Results 61 pts with R/R tiNHL and 157 pts with dnDLBCL were included in the study. Among the tiNHLs, 80% arose from FL, 10% from MZL, 4% from WM/LPL and 5% from a low-grade B-cell lymphoma NOS. At treatment initiation, 69% of tiNHL had DLBCL NOS, 23% high-grade B-cell lymphoma, 3% T-cell/histiocyte-rich LBCL and 3% LBCL without further specification. Following the 1:1 matching process, the study included a total of 122 pts (61 tiNHL and 61 dnDLBCL). At the time of BsAb treatment, among the tiNHL and dnDLBCL cohorts, respectively, 43%/48% received epcoritamab while 57%/52% received glofitamab; the median age was 72 years (range: 38-91)/71 years (23-89), 41%/44% were female, the median number of prior lines received was 3 (range: 1-9)/ 3 (1-7), 52%/51% had previously received CAR T-cells, 8%/5% had a prior ASCT, 15%/33% had ECOG ≥2, 79%/79% had advanced-stage disease (III-IV), 46%/52% had >1 extranodal involvement and 61%/57% had LDH above the upper normal limit.
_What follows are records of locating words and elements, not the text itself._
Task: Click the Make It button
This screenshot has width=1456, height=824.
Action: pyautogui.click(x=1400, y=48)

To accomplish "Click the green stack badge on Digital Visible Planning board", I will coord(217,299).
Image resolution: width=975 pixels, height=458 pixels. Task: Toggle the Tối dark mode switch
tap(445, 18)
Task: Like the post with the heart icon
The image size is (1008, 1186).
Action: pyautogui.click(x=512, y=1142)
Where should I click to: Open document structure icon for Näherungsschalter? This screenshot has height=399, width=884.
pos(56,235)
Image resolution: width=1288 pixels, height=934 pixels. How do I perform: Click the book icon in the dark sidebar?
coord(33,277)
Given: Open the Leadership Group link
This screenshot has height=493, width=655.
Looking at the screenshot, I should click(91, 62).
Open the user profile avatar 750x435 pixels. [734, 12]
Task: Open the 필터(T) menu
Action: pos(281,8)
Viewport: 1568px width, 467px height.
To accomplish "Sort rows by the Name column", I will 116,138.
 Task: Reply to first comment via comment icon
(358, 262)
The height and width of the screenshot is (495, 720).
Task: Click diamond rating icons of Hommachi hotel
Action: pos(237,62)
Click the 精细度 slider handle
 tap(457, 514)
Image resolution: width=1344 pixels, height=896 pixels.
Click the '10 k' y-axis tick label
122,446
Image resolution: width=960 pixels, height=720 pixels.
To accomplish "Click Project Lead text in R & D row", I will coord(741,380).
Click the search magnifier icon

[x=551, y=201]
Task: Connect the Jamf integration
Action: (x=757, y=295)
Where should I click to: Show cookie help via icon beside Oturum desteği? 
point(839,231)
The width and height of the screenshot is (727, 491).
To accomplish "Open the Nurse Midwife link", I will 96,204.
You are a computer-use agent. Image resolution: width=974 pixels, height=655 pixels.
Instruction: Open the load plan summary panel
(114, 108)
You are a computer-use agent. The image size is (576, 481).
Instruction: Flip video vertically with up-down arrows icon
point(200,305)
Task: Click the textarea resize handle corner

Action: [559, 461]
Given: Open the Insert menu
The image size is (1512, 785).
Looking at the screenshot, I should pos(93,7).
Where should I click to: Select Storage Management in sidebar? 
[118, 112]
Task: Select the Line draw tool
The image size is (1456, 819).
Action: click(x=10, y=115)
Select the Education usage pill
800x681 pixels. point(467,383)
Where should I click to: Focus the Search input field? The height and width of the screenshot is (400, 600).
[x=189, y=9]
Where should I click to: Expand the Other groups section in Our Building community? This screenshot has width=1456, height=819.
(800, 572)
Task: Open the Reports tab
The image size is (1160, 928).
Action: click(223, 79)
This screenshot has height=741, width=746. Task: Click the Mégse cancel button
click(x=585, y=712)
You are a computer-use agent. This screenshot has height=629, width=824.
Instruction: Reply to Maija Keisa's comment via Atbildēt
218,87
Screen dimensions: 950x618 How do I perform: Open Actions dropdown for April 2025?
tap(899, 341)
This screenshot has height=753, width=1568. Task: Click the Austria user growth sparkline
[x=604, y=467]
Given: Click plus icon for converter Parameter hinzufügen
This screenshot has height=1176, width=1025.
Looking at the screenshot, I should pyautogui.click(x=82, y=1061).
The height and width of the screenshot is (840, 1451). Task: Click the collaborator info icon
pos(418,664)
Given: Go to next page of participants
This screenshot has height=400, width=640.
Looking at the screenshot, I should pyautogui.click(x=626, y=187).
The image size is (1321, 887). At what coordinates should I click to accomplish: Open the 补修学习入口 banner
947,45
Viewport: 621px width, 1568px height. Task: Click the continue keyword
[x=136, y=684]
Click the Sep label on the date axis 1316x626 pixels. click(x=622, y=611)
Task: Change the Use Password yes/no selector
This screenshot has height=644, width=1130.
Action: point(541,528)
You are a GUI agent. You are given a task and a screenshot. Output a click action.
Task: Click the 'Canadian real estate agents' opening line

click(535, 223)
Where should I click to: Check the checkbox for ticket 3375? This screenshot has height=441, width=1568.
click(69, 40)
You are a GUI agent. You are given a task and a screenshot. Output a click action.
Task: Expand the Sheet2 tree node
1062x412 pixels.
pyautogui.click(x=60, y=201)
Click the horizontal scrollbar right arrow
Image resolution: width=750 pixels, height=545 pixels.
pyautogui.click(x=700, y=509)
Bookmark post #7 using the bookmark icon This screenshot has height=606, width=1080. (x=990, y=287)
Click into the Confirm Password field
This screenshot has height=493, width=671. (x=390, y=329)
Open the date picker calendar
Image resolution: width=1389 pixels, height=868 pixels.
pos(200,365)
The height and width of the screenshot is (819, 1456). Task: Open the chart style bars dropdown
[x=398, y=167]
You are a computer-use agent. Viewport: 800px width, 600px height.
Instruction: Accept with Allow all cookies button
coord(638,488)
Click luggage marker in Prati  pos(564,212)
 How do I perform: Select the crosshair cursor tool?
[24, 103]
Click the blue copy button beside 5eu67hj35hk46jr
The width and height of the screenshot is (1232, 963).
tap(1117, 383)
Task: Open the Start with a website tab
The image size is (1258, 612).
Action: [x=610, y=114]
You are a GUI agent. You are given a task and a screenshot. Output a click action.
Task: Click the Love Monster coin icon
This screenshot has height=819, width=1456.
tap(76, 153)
With a median follow-up of 8.9 months, efficacy outcomes were comparable. The best ORR/CRR was 51% (95% CI, 38-64)/33% (95% CI, 21-46) for the tiNHL cohort and 49% (95% CI, 36-62)/33% (95% CI, 21-46) for the dnDLBCL. 56 pts died, 28 in each cohort. No significant differences were observed between the two cohorts (tiNHL vs dnDLBCL respectively) for the 6-month PFS (34%, [95% CI,23-50] vs 34%, [95% CI, 23-48], p=0.78), 6-month OS (56%, [95% CI,43-72] vs 56%, [95% CI, 44-71], p>0.99), and 6-month DOR (49%, [95% CI,32-76] vs 52%, [95% CI, 34-78], p=0.71). Among tiNHL pts, no differences were observed for response rate, OS and PFS, based on the type of BsAb.
Similar toxicities were observed in both cohorts. In tiNHL and dnDLBCL cohort, respectively, any grade CRS were observed in 41% and 36% pts (p=0.84) and any grade ICANS in 11% and 15% pts (p=0.58). In tiNHL cohort 25 pts experienced CRS (grade 1: 16, grade 2: 7 and grade 3: 2) and 7 experienced ICANS (grade 1: 3, grade 2: 3 and grade 3: 1).
Conclusions This is the first large multicenter study to specifically report the effectiveness of BsAbs in real-world for R/R tiNHL and shows that the results are in keeping with clinical trial data. Acknowledging the limited sample size and follow-up, the effectiveness of this treatment in R/R tiNHL appears comparable to that in dnDLBCL and suggests that BsAbs provide an important salvage option in this challenging-to-treat population.